September 13, 2018

Perils of Data Mining

From the time my book was published others have tried to improve upon the book’s Global Equity Momentum (GEM) model. There is nothing wrong with trying to improve on prior work. That is how society progresses.

But such attempts can have data mining, overfitting, and selection bias issues. Data mining is when you search through data to find more variables or better model parameters. These may not hold up going forward, especially if you have a limited amount of testing data.

Many develop quant models by data mining 15 to 20 years of ETF or mutual fund data which is as far back as that data will let you go. Here is a chart from my book showing how regimes change considerably every 15 years.


Searching for parameters based on only 15 or 20 years of data are likely to give disappointing results going forward as regimes change. Even 40 years of data may not be enough to inspire full confidence.

Model overfitting happens with having complex models.  John von Neumann said, “With four parameters I can fit an elephant and with five I can make him wiggle his trunk.”

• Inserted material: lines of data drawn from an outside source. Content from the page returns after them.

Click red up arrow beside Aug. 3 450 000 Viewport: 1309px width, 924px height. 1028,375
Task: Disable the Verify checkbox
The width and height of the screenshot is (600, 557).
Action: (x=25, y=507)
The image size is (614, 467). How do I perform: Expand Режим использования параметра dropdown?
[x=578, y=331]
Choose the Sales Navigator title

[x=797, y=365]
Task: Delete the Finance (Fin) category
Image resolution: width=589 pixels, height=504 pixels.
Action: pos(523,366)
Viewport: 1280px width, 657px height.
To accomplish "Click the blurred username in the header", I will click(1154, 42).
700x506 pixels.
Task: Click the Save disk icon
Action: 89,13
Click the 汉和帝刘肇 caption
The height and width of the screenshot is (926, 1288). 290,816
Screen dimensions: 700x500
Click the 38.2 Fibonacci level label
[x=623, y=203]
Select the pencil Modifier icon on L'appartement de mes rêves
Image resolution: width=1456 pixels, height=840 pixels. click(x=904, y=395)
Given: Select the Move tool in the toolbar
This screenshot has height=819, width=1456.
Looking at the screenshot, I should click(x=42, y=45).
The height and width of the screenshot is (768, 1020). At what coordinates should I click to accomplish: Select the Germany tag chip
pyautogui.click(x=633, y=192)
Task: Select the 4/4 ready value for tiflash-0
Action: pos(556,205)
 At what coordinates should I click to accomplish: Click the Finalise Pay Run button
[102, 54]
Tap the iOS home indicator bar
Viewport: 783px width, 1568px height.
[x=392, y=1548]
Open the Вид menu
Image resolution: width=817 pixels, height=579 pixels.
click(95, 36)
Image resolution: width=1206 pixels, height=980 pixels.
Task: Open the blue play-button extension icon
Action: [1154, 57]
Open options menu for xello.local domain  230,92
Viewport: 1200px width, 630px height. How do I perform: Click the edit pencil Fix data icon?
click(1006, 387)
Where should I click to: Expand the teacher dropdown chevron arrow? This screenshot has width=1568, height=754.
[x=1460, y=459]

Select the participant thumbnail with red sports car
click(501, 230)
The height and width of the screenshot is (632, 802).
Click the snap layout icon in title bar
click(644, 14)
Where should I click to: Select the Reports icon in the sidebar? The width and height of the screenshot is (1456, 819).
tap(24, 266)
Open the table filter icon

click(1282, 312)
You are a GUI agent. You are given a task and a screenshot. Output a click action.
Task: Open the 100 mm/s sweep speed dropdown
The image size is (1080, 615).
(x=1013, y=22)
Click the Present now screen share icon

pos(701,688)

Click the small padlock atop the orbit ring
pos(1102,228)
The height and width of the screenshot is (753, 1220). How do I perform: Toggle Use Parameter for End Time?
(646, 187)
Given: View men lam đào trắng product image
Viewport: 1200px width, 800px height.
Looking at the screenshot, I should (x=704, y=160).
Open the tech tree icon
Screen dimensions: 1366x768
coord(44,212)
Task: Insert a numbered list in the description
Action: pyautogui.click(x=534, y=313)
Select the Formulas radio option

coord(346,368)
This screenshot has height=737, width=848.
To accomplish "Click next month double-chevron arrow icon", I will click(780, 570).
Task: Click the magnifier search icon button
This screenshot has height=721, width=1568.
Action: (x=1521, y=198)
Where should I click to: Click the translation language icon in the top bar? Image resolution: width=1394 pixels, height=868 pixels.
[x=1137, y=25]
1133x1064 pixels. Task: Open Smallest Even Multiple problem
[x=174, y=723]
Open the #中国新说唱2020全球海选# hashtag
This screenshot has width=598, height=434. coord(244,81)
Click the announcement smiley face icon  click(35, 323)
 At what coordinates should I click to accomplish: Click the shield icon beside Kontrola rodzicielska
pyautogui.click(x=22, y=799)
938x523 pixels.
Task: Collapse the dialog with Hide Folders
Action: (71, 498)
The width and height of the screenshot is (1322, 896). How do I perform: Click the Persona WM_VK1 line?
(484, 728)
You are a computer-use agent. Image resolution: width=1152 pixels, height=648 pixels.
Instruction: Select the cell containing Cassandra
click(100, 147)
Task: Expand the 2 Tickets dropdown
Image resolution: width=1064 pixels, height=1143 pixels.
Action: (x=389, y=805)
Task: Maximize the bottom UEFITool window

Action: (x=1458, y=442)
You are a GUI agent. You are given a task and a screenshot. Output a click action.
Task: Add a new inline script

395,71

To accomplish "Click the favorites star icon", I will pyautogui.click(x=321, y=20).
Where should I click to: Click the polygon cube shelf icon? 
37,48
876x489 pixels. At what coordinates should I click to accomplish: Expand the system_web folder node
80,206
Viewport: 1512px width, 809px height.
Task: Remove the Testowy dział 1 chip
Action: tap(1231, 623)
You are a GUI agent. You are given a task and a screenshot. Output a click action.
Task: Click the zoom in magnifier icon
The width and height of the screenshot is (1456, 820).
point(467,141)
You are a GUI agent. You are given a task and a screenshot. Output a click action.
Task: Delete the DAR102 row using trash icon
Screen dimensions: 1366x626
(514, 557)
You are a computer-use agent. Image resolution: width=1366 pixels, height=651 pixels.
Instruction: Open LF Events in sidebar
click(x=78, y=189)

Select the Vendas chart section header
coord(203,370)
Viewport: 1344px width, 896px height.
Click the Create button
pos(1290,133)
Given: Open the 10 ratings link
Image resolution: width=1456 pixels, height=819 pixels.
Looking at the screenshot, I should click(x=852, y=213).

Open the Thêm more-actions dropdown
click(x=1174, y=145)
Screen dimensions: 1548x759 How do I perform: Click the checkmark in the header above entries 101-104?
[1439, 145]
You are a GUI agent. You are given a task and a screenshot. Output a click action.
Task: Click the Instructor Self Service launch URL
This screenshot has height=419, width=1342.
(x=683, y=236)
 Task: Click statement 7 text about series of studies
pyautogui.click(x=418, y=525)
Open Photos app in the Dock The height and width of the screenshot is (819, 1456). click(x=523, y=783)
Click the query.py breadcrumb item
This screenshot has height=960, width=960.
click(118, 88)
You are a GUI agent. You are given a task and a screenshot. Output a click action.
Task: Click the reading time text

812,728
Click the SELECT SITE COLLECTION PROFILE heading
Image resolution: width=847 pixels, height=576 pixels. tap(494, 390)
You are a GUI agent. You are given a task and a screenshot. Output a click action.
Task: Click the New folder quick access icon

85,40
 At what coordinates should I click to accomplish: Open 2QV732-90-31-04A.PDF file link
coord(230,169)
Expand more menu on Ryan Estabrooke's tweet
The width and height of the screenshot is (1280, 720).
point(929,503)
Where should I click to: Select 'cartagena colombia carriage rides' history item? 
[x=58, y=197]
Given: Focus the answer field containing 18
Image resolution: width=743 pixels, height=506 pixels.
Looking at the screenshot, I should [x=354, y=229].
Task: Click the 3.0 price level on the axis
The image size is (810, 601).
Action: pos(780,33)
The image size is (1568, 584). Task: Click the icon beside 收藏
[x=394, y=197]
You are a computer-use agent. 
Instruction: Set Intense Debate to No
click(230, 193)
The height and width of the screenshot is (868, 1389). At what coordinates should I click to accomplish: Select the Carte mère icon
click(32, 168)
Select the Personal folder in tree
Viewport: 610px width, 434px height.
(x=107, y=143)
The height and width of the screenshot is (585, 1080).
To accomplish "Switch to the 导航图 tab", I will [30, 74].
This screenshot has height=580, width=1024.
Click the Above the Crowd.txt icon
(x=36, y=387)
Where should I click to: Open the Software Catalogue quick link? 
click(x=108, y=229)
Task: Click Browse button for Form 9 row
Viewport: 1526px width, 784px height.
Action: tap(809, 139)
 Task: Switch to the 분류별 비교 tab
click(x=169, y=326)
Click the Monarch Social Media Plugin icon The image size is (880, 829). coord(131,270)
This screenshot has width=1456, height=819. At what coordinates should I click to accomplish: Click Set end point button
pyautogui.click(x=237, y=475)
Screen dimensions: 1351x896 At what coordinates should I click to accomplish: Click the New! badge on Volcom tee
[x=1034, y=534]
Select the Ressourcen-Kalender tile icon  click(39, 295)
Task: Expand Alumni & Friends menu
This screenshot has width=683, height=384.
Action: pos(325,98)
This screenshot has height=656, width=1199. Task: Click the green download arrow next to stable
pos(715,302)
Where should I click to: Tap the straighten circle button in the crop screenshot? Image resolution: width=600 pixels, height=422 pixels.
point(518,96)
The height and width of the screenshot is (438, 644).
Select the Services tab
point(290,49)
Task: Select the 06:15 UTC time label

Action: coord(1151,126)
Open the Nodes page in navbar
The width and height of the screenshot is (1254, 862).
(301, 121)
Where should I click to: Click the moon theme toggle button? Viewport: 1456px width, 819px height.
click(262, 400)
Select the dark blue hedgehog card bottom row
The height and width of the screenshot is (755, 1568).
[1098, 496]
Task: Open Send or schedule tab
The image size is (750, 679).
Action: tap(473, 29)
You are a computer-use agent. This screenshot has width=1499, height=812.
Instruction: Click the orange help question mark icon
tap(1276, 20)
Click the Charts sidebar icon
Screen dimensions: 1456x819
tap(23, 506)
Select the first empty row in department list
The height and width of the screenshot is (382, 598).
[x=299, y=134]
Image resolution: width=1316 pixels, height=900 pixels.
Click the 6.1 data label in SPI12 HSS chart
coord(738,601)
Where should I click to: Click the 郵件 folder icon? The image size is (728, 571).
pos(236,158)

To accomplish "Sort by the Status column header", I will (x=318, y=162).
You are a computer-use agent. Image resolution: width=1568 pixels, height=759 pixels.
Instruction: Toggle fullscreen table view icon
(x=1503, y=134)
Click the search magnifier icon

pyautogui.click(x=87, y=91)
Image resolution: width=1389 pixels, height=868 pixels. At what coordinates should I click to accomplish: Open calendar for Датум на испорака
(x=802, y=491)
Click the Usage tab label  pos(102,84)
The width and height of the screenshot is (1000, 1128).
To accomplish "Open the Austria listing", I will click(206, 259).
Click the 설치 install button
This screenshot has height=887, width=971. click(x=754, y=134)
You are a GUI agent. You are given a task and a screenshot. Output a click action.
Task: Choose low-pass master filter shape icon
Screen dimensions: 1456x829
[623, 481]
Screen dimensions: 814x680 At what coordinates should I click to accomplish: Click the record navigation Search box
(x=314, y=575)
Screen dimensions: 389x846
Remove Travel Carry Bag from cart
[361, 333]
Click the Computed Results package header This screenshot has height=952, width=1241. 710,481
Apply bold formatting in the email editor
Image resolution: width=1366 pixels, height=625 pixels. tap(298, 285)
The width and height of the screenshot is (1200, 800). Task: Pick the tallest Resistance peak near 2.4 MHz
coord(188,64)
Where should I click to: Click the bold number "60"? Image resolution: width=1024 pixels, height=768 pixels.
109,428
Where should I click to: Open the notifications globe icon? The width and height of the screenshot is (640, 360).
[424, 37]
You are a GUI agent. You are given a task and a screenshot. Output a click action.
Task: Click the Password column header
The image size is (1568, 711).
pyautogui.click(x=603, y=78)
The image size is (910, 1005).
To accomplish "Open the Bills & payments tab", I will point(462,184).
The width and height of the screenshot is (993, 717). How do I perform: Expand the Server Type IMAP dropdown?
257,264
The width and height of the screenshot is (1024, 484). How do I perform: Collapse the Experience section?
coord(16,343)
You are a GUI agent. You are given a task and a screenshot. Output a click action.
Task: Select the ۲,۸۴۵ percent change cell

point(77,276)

Selection bias is when you know what your testing results are likely to be ahead of time and build a model incorporating that information. You might select data or your data starting point knowing it will give good results while ignoring other possibilities.

Here is the most egregious example of selection bias that I know.  An advisory firm invited me to dinner to discuss licensing my proprietary models. I thought this odd since they already had their own momentum-based models. At dinner I asked them why their published results only went back only 13 years when there was more data available. They said it was because investors do not like to see drawdowns greater than 20%!

Selection bias, model overfitting, and data mining issues may not be obvious or intentional. Here is what I have done to try to avoid these problems.

Use lots of data


Our first GEM backtest began from 1974. We were constrained by the amount of bond data that we had then. When I acquired more bond data, we extended our backtest to 1971 where we were now limited by the amount of MSCI non-U.S. stock index data. The extra 3 years of performance gave us an out-of-sample period covering the 1973-74 bear market. GEM performed well out-of-sample by being out of stocks during most of the bear market.

We recently gained access to non-MSCI stock index data and were able to extend our GEM backtest to Jan 1950. Asness, Israelov, and Liew (2017) in “International Diversification Works (Eventually)” also used 1950 as a starting date for their study. During World War II almost no one invested globally. The Templeton Growth Fund that began in 1954 was the first international fund available to U.S. investors .




Historical data and analysis should not be taken as an indication or guarantee of any future performance. Future performance of  GEM may differ significantly from historical performance. Please see our Disclaimer page for additional disclosures.

While you should never just rely on the past performance, GEM did continue to outperform during the 1950s and 1960s.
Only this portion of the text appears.